Since $y_i \geq 0$ for all $i$, the Phase I objective $\sum_i y_i \geq 0$ for every feasible Phase I solution. Therefore $0$ is a lower bound on the Phase I optimal value. Since we have exhibited a feasible point achieving $0$, the Phase I optimal value is exactly $0$.
[guided]
Suppose $(P)$ is feasible, so there exists $x^* \in \mathbb{R}^n$ with $Ax^* = b$ and $x^* \geq 0$. We construct a Phase I feasible point by setting the artificial variables to zero: $(x, y) = (x^*, 0)$.
**Feasibility check**: $Ax^* + 0 = Ax^* = b$ (since $x^*$ solves the original system), $x^* \geq 0$ (given), and $y = 0 \geq 0$. So $(x^*, 0)$ is feasible for the Phase I problem.
**Objective value**: $\sum_{i=1}^{m} y_i = \sum_{i=1}^{m} 0 = 0$.
**Optimality**: can we do better than $0$? No. Every feasible Phase I solution satisfies $y_i \geq 0$ for all $i$, so $\sum_i y_i \geq 0$. The value $0$ is therefore the minimum possible, and $(x^*, 0)$ achieves it.
[/guided]
[/step]
[step:Prove that a Phase I optimum of $0$ implies feasibility of $(P)$]
Conversely, suppose the Phase I problem has optimal value $0$. Let $(x^*, y^*)$ be an optimal Phase I solution. Then
\begin{align*}
\sum_{i=1}^{m} y_i^* = 0.
\end{align*}
Since $y_i^* \geq 0$ for each $i$, the only way their sum can equal $0$ is if $y_i^* = 0$ for all $i = 1, \ldots, m$. Therefore $y^* = 0$.

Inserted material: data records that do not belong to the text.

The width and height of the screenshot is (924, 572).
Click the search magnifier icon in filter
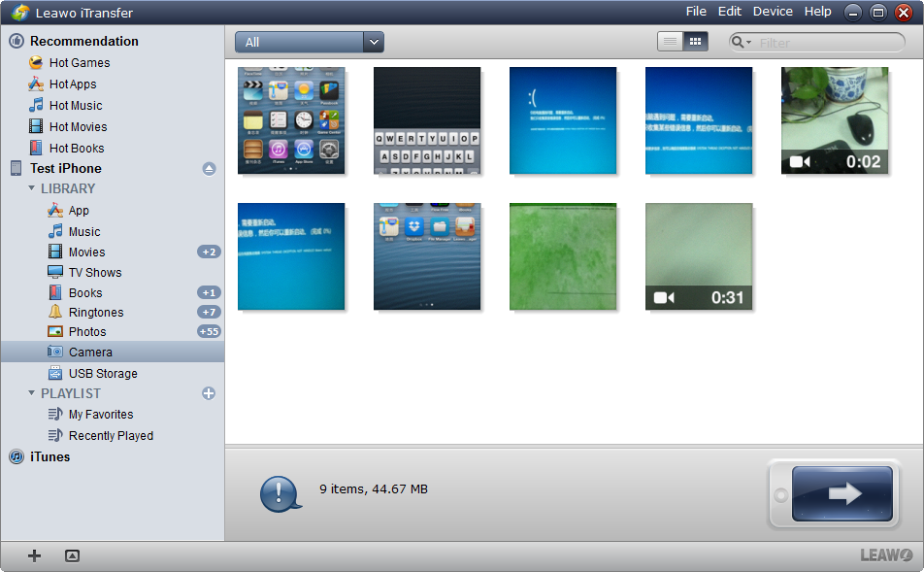click(x=740, y=42)
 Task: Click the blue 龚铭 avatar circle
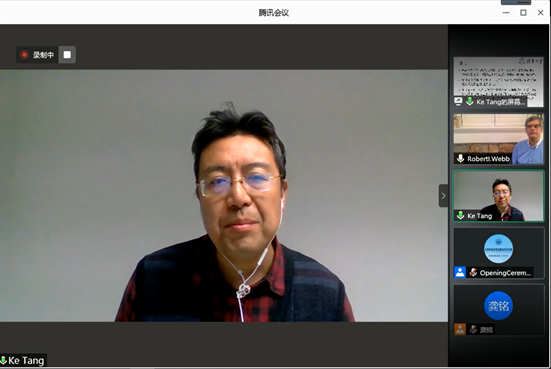tap(498, 306)
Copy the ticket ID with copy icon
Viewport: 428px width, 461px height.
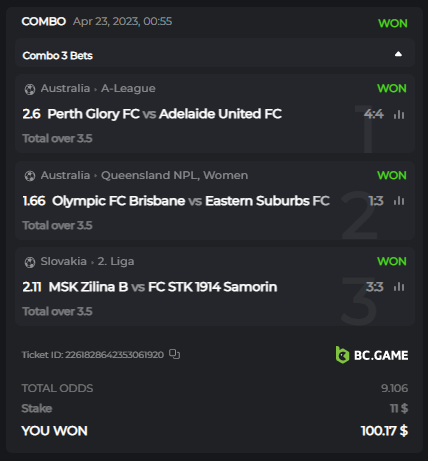click(174, 354)
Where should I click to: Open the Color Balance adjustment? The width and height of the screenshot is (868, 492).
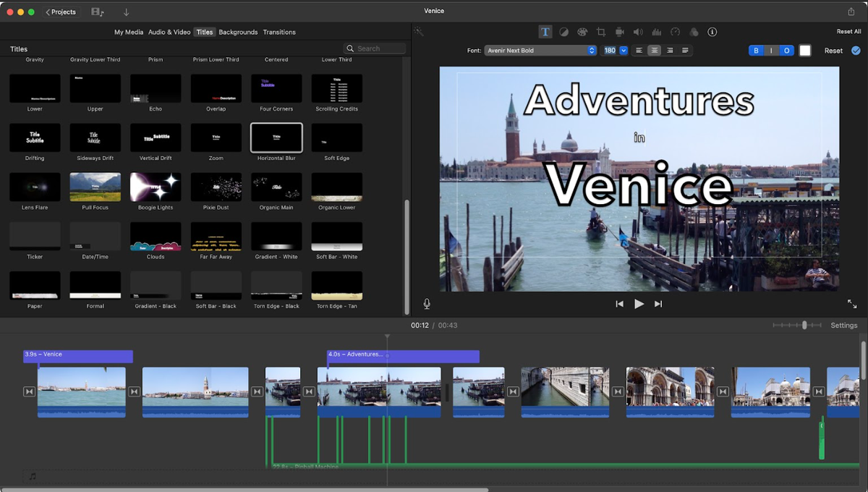pos(563,32)
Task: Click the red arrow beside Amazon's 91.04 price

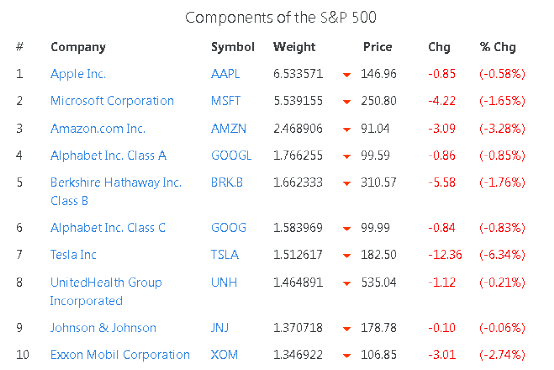Action: (347, 130)
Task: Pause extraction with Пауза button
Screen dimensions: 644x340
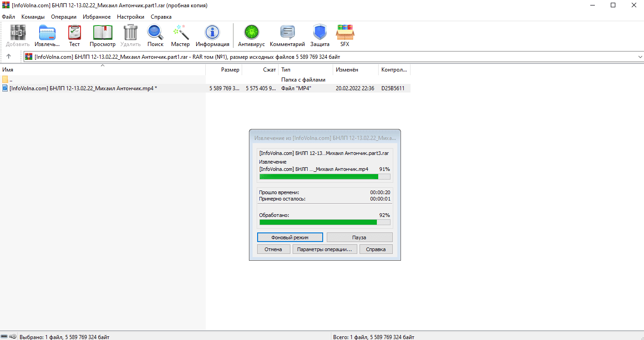Action: (x=359, y=237)
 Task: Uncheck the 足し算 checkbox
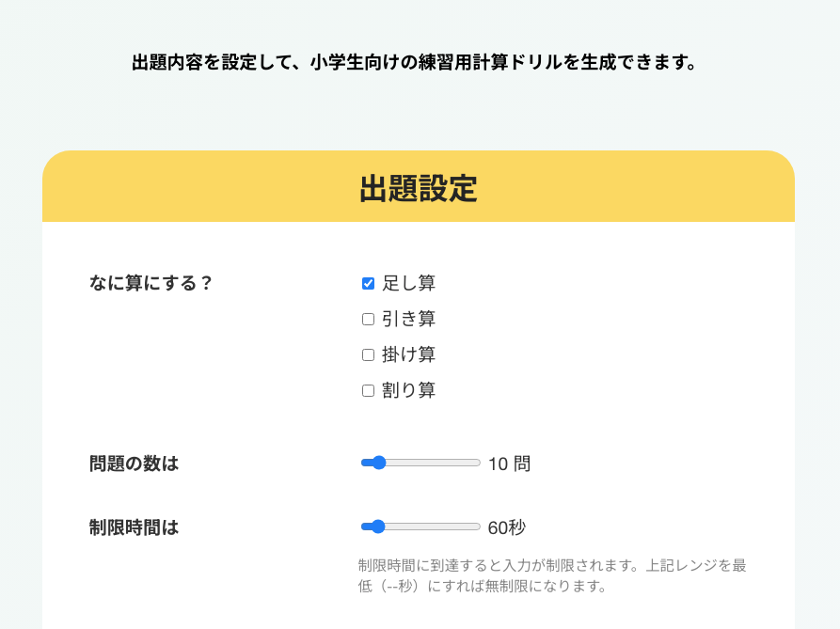coord(368,283)
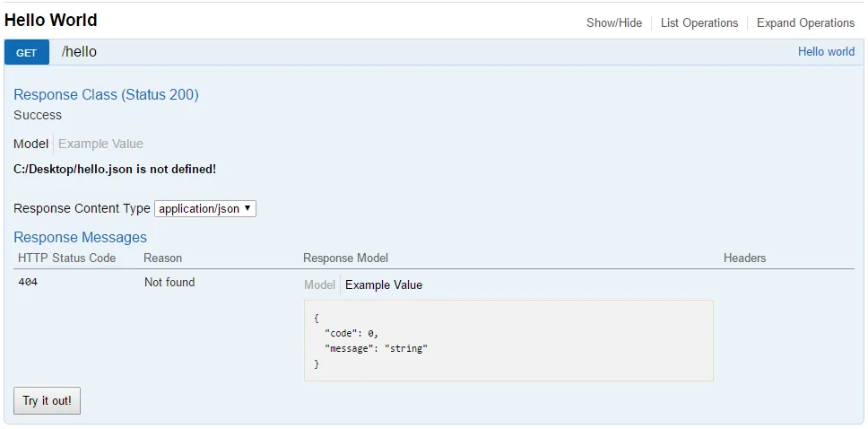Open the Response Content Type dropdown
The width and height of the screenshot is (868, 429).
point(205,208)
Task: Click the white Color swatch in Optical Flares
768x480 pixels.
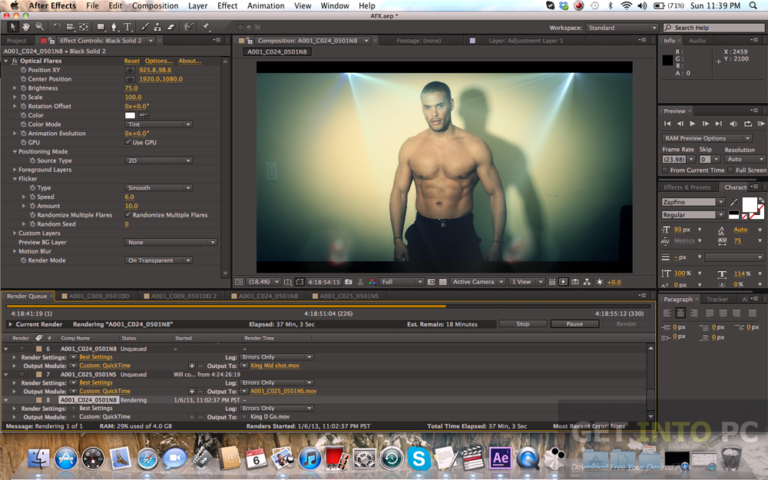Action: (x=130, y=115)
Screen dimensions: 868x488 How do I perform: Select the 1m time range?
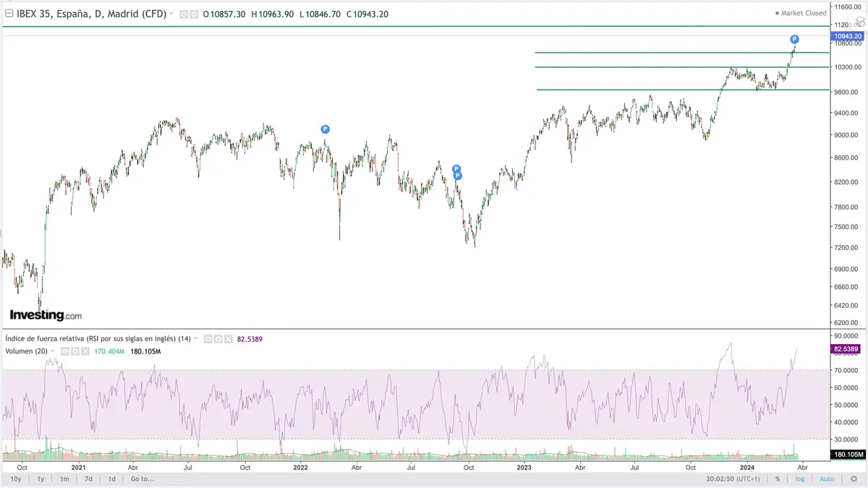64,479
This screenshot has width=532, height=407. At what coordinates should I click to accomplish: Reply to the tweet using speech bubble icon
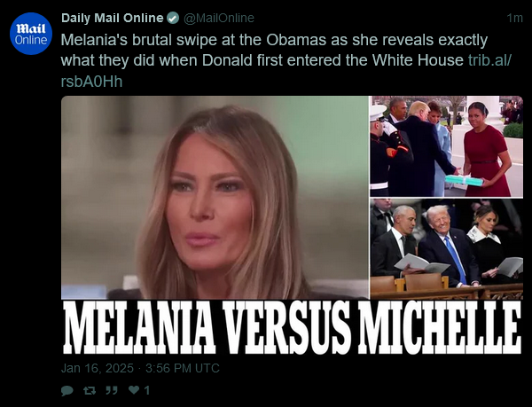pos(67,390)
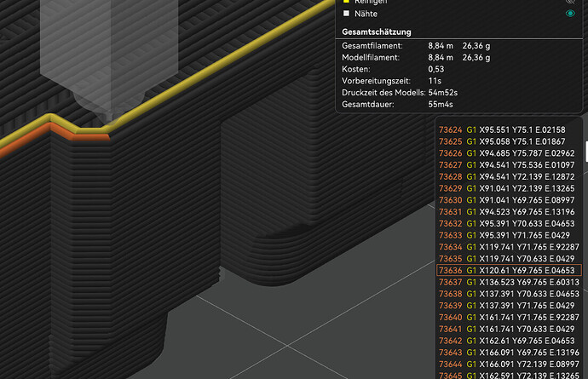The width and height of the screenshot is (588, 379).
Task: Select G-code line 73624
Action: (508, 130)

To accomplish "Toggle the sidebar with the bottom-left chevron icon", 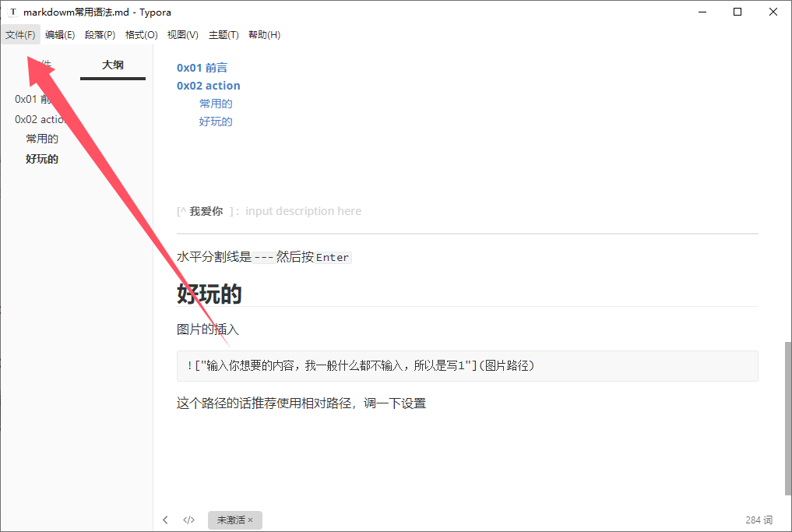I will coord(165,520).
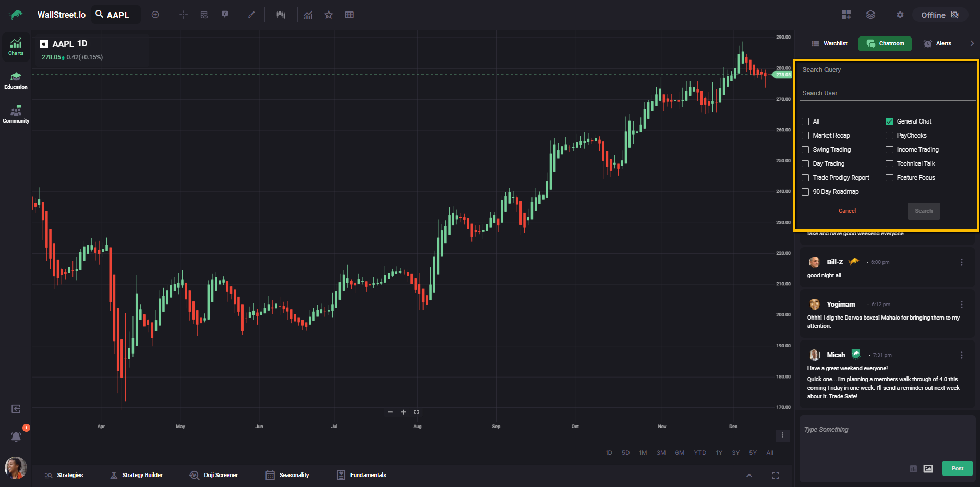
Task: Cancel the chat search filter
Action: click(847, 211)
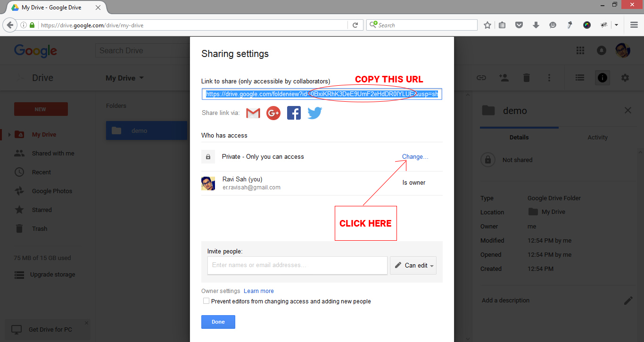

Substituting $y^* = 0$ into the Phase I constraint $Ax^* + y^* = b$ yields $Ax^* = b$. Since $x^* \geq 0$ is also guaranteed by Phase I feasibility, the point $x^*$ satisfies $Ax^* = b$ and $x^* \geq 0$, which means $x^*$ is feasible for $(P)$.
[guided]
Now suppose the Phase I optimum equals $0$, and let $(x^*, y^*)$ be an optimal solution.
**Artificial variables vanish**: the optimal objective value is $\sum_i y_i^* = 0$. Each $y_i^*$ is constrained to be non-negative, so a sum of non-negative terms equalling zero forces every term to vanish: $y_i^* = 0$ for all $i$.
Why is this step important? If even one $y_i^* > 0$ at the optimum, the Phase I optimal value would be strictly positive, contradicting our assumption. The vanishing of $y^*$ is the mechanism by which Phase I "certifies" feasibility.
**Recovering a feasible point for $(P)$**: with $y^* = 0$, the Phase I constraint becomes $Ax^* + 0 = b$, i.e., $Ax^* = b$. The constraint $x^* \geq 0$ is part of Phase I feasibility. Together, $Ax^* = b$ and $x^* \geq 0$ mean that $x^*$ is feasible for the original problem $(P)$.
[/guided]
[/step]
[step:Combine both directions to conclude the equivalence]
We have shown:
- If $(P)$ is feasible, then the Phase I optimal value is $0$.
- If the Phase I optimal value is $0$, then $(P)$ is feasible.
Therefore $(P)$ is feasible if and only if the Phase I problem has optimal value $0$. Equivalently, $(P)$ is infeasible if and only if the Phase I optimal value is strictly positive.
[/step]